He intended for 1 million views - it's now at 43 million and counting.
"If I never have any more commercial success, then it was a genuine moment and no-one can take that away," he says.
Callinan says he's heard the song pop up at baseball games, Russian TV commercials, even as a mod in the video game Halo, but it's nothing compared to the attention Barnes now gets.
"Some kids went up to him and started screaming. He's now being recognised as the screaming cowboy. I'm sorry Jim, I'm really sorry" he jokes.
Callinan often gets labelled as controversial. He urinated on himself for the Bravado artwork and in 2017 exposed himself at Australia's ARIA awards. As a result, he was dropped from the Laneway Festival and given a 12-month good behaviour bond.
"I just had to shut up, listen and take it all in and then forget about it. And come back to it as well."
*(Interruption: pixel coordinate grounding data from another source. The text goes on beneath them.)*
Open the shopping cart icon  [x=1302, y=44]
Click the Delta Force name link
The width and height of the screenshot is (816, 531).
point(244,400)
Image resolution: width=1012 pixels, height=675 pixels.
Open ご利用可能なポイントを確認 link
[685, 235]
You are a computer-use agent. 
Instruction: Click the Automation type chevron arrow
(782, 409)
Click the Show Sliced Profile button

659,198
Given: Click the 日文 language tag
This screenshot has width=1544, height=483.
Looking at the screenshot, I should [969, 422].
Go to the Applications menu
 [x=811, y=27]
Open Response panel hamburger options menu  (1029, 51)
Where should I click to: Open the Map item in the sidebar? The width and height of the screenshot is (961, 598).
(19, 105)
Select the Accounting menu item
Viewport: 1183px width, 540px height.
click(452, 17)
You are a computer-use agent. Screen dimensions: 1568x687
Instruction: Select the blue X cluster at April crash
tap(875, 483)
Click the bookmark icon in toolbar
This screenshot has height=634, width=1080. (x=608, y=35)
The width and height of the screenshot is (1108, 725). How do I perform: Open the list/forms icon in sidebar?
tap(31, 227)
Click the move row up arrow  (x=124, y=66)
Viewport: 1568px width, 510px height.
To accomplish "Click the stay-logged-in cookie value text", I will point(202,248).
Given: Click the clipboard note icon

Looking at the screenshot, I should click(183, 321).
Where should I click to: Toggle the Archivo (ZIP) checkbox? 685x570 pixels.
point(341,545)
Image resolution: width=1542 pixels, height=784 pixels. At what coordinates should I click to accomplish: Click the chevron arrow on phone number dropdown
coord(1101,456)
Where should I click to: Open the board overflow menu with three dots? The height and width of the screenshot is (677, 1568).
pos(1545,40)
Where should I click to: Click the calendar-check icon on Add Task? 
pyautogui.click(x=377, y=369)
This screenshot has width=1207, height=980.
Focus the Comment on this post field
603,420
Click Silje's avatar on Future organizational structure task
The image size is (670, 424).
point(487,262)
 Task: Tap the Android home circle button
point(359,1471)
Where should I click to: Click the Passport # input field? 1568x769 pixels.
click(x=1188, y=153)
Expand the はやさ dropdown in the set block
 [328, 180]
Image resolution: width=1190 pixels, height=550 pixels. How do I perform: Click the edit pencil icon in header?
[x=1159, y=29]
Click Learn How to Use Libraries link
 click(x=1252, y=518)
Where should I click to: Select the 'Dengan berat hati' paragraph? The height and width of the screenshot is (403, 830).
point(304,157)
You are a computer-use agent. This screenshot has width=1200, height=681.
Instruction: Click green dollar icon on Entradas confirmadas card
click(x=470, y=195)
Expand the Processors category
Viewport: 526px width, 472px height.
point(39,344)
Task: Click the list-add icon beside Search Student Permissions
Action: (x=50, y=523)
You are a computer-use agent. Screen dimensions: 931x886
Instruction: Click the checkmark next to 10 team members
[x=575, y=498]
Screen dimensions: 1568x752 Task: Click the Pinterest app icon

Which he has done on Return to Center, incorporating re-recorded news snippets of the incident into a cover of Public Image Limited's 'Rise.'
"Telling the story emotionally through covers definitely felt like the most honest way to approach it, as opposed to penning a song about the ARIA's" he says.
The Sydney-born singer now lives in Los Angeles, and is in New Zealand for his new tour, which he's doing without a band. With just him onstage, he says it's surreal but also liberating.
"You'd think cos I've got a backing track that maybe the shows would be more repetitive, that night after night would be the same because it's literally the same backing track. But I've found the opposite. They get weirder!"
Weird enough for Callinan to tell Kiwi audiences to be prepared to bring their best Jimmy Barnes impressions to his shows. They may be invited onstage.